Stored data entries:
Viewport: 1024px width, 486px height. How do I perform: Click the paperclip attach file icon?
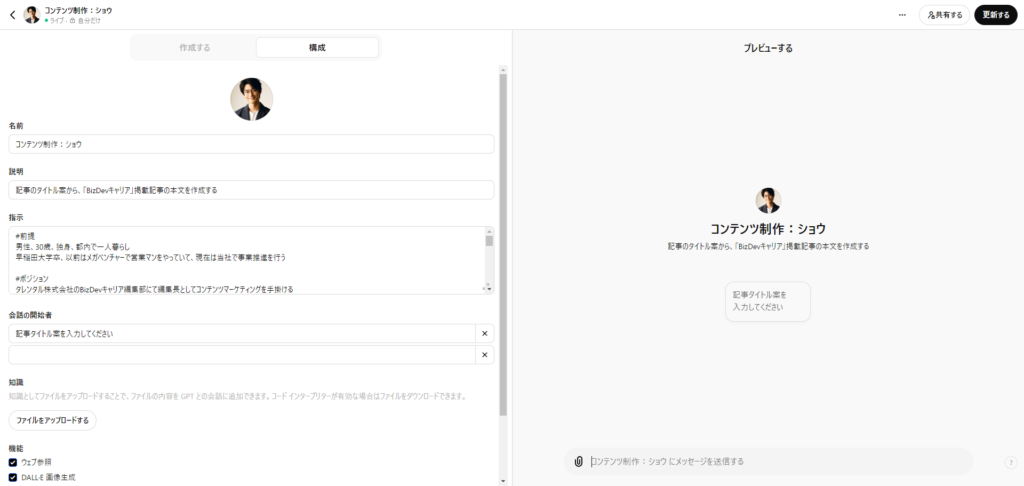[578, 461]
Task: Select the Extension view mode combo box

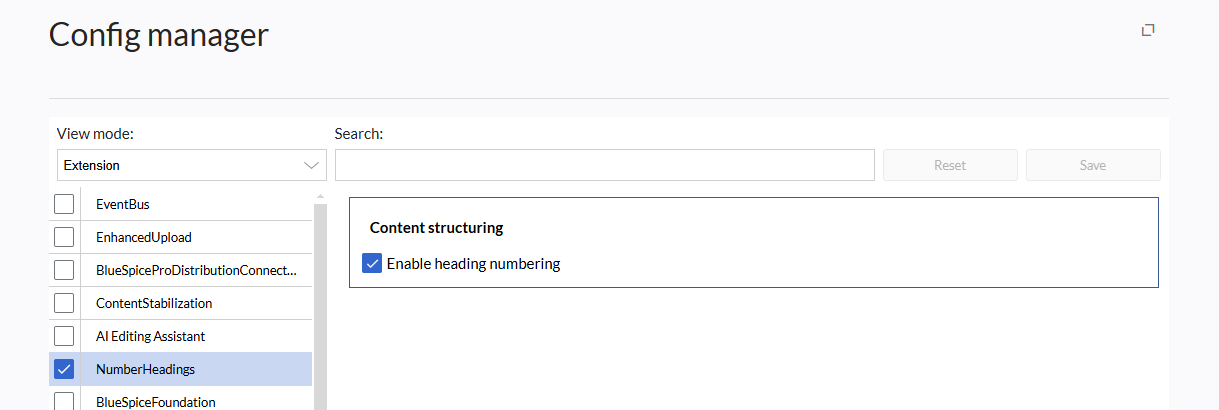Action: (192, 165)
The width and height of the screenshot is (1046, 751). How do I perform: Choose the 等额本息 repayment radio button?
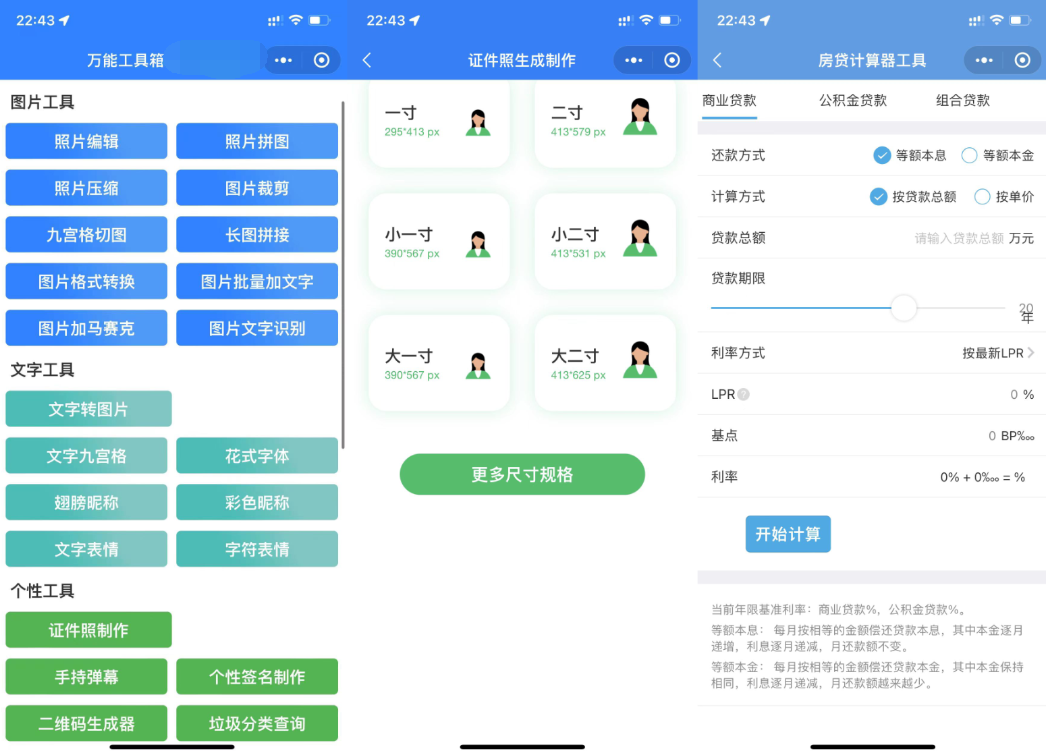pos(882,155)
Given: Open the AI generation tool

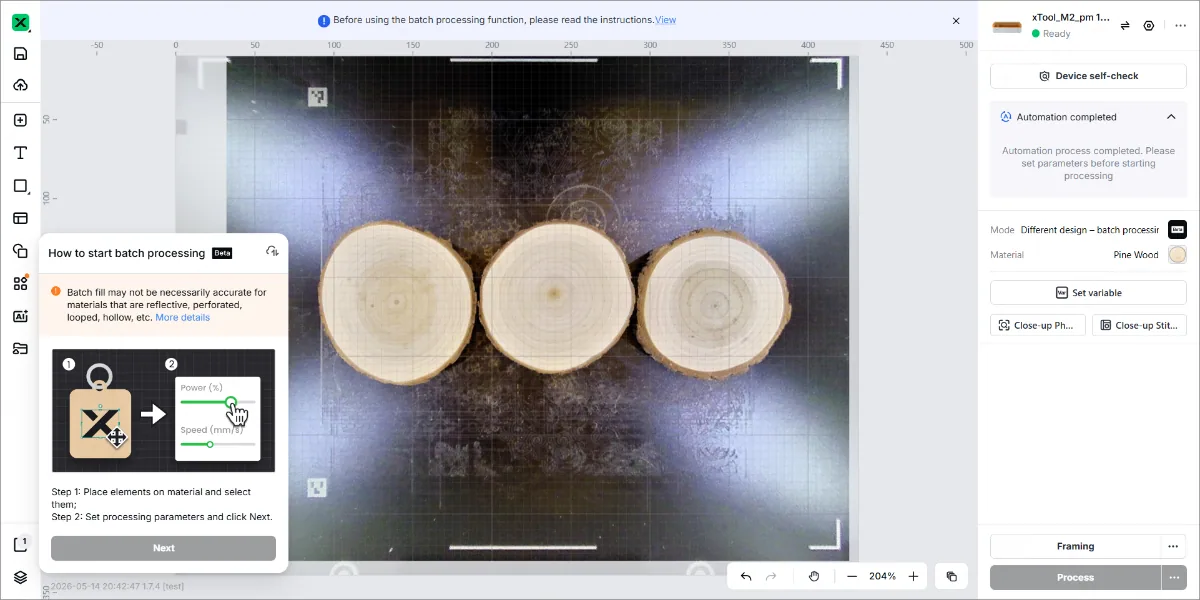Looking at the screenshot, I should [20, 316].
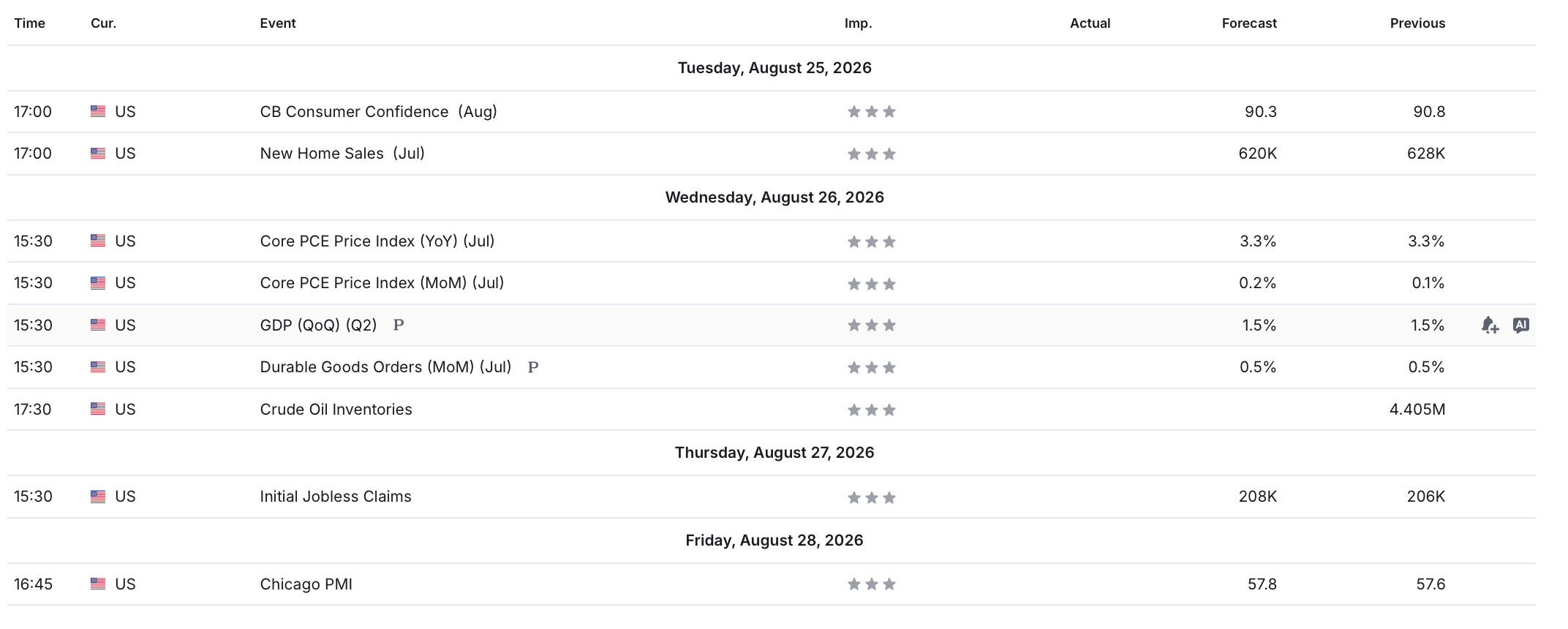This screenshot has height=629, width=1568.
Task: Open the AI analysis icon on GDP row
Action: [x=1521, y=325]
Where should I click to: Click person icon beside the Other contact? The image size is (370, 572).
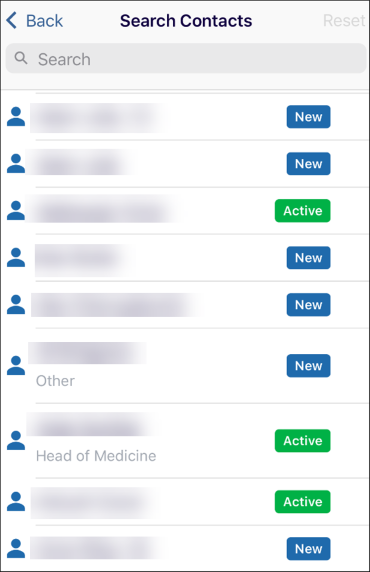(16, 366)
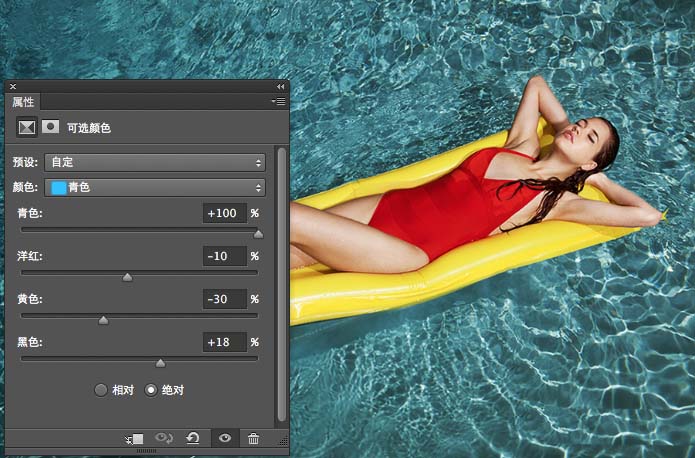This screenshot has width=695, height=458.
Task: Select the 相对 (Relative) radio button
Action: point(101,390)
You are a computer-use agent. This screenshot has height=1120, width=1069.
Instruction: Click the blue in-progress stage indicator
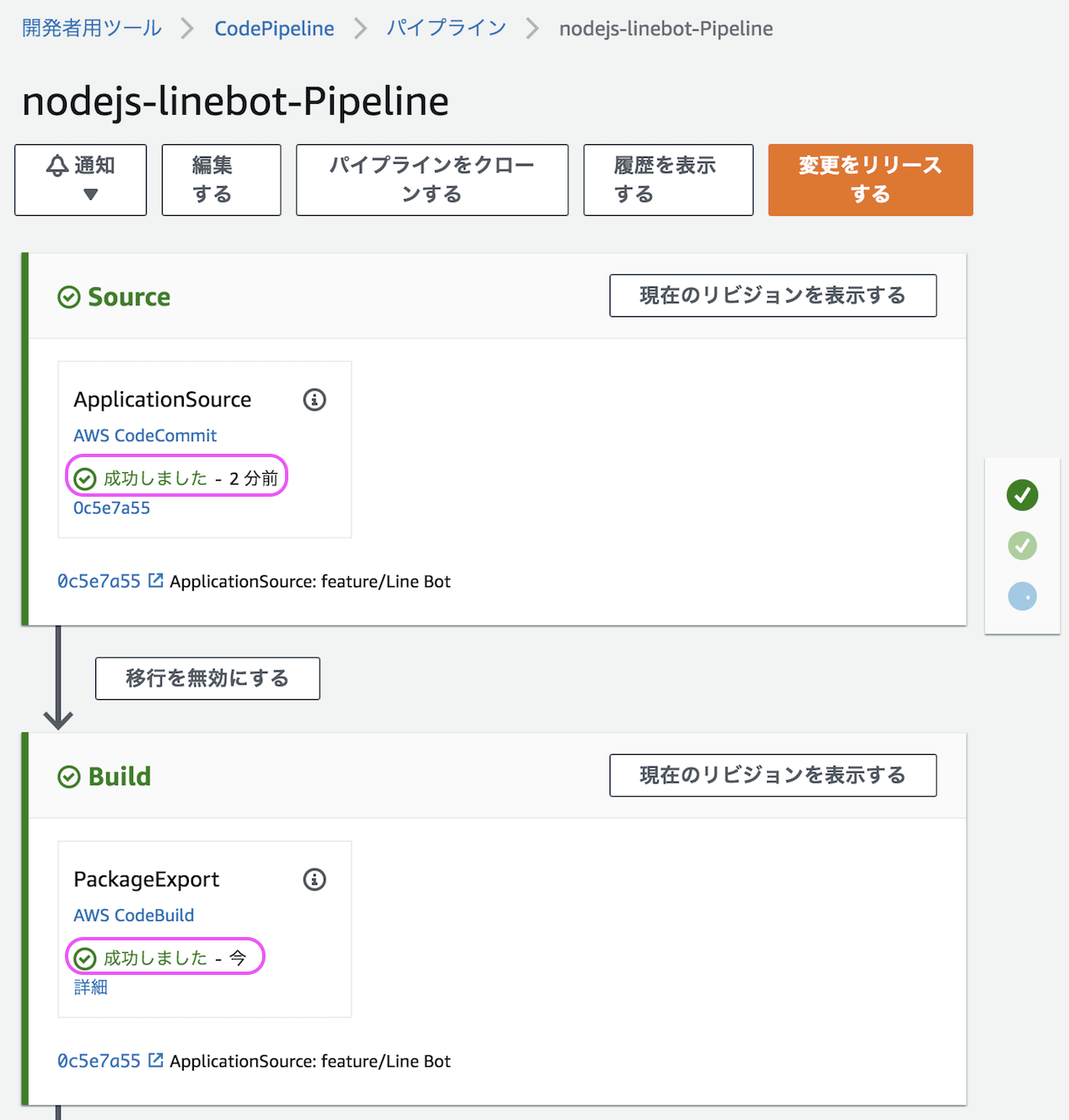pos(1022,596)
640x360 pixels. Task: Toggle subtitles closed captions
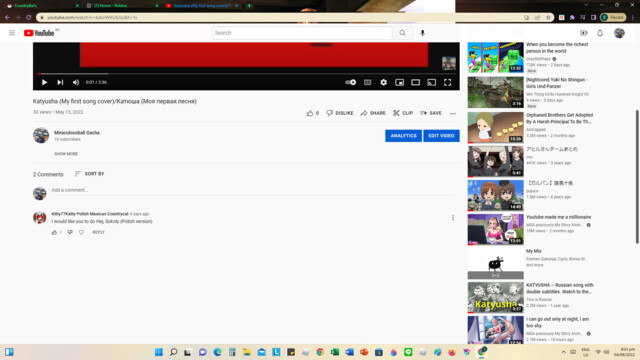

## Task to carry out
Copy out all the data exactly, skipping the pictures.

## Result of the exercise
Viewport: 1024px width, 486px height. How do I perform: Click the paperclip attach file icon?
[578, 461]
Task: Select the Extension view mode combo box

Action: (192, 165)
The width and height of the screenshot is (1046, 751). How do I perform: Choose the 等额本息 repayment radio button?
pos(882,155)
Given: Open the AI generation tool

Looking at the screenshot, I should [20, 316].
This screenshot has height=629, width=1568.
Task: Open the AI analysis icon on GDP row
Action: [x=1521, y=325]
Where should I click to: Click person icon beside the Other contact? The image size is (370, 572).
(16, 366)
This screenshot has width=695, height=458.
Task: Select the 相对 (Relative) radio button
Action: point(101,390)
You are a computer-use agent. This screenshot has height=1120, width=1069.
Instruction: Click the blue in-progress stage indicator
pos(1022,596)
640x360 pixels. Task: Toggle subtitles closed captions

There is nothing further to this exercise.